- INSTRUCTIONS
1. In the article on Virgin Mary sightings, on which night of the week do believers say she comes to St. Joseph's Church?
2. Write a continuation of the article on Virgin Mary sightings, starting after its final sentence.

Rev. Gise J. VanBaren

 

Recent news reports speak of a reflection said to be of the Virgin Mary on the windows of the Seminole Finance Corp. in Clearwater, Fl. The account brought to mind similar reports made in the past.

I recall being in a campground, years ago, tenting next to a Roman Catholic family. The man joined us at our campfire and promptly began telling of his own encounter with the Virgin Mary. He claimed to have been at a site where the Virgin Mary had repeatedly appeared. While he was there, it had happened. The Virgin Mary came and spoke to certain individuals who were sponsors of this, event. How did he know that the Virgin Mary had in fact appeared? He did not see her - but there was the smell of roses. And the rosaries of those present had turned into gold. Sadly, the man had forgotten his own rosary. It lay in his dresser drawer. But when he returned home, lo, the rosary also had changed into gold!

The old tales are still being repeated - and with increasing frequency. The Denver Post, December 21, 1996, records details of one of the latest incidents:

Some say that when the Virgin Mary comes down, they smell roses. Some say they see the sun wheeling in the sky. When she appears, some see her blue robe shimmer.

Some say she turns the chains of their rosaries to gold.

When the Blessed Virgin comes to Donna Pendleton, the young mother from this rural part of Maryland. says, Mary just slips quietly into her heart.

Nothing "like a lightning bolt," says Pendleton, whose face is radiant as she stands on the dark sidewalk outside St. Joseph's Church.

Her visit feels like "a tingle," says Pendleton, who wears her little boy's crystal rosary around her neck, inside her ski jacket. Then "everything opens up and becomes clearer."

Snow may or may not come this night to Emmitsburg, a town with one street light, surrounded by farms. Pendleton thinks not.

But the Virgin Mary will be here, because this is a Thursday and she comes every Thursday night, believers say. Pendleton is one of the many who regularly flock to this gray stucco church to hear her weekly message and feel her mysterious presence.

With incense and candles burning, they gather in the sanctuary and murmur "Hail Mary" after "Hail Mary," the beads of their rosaries slipping through their fingers as they wait.

In these times of sin and confusion, in these days of approaching millennium, believers say the Mother of God is visiting Earth with increasing regularity.

"Oh yeah," says David Zappardino, a musician and a regular here at St. Joseph's Church, "... she is part of the plan."

... The Bible contains sparse references to the mother of Jesus, but that has not stopped scholars from delving the Scriptures for clues to her character. And it has not stopped generations of devotees from shaping her to their disparate needs.

- PROVIDED MATERIAL

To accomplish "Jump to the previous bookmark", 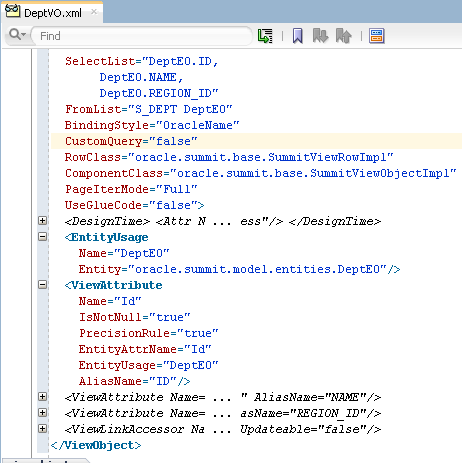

- ANSWERS IN ORDER
1. Thursday night.

2.
She's been portrayed as both virgin and mother, saint and fertility goddess. She's ridden to battle with the Crusaders and rallied the followers of labor organizer Cesar Chavez. She is Notre Dame, lady of all the cathedrals of France, and La Morenita, the dark little Virgin of Guadalupe, midwife of peasant mothers throughout Latin America.

She is the patroness of legions of unchurched spiritual searchers and she also receives the daily devotions of Pope John Paul II. The pope says that in 1981, Mary saved him from an assassin's bullet, noting the attempt on his life came on the anniversary of her 1917 appearance to three children in Fatima, Portugal ...

What is striking is not so much the increasing number of "appearances" of the Virgin Mary as this millennium comes to its close, but the increasing number of people who believe such things. Many see the "image" of Mary on windows of buildings; they "smell the roses" when Mary shows herself; individuals claim that Mary speaks to them and reveals secrets of future events.

This surely is another of the signs of the end, when people are ready to believe that which is so very contrary to Scripture. The Post itself remarks upon the fact that "the Bible contains sparse references to the mother of Jesus ..." Those who know Scripture ought to recall the emphasis of the apostle Paul, who insisted that he "determined to know nothing among you save Jesus Christ and him crucified" (I Cor. 2:2). No mention of "roses" or "golden rosaries" or secret messages from the blessed Virgin. Scripture emphasizes not Mary but Christ. It has been the design of the devil to turn people from the cross to some alternative. But even the Virgin Mary is no alternative to the cross. There is but one way to God and that is through His Son, our Lord Jesus Christ.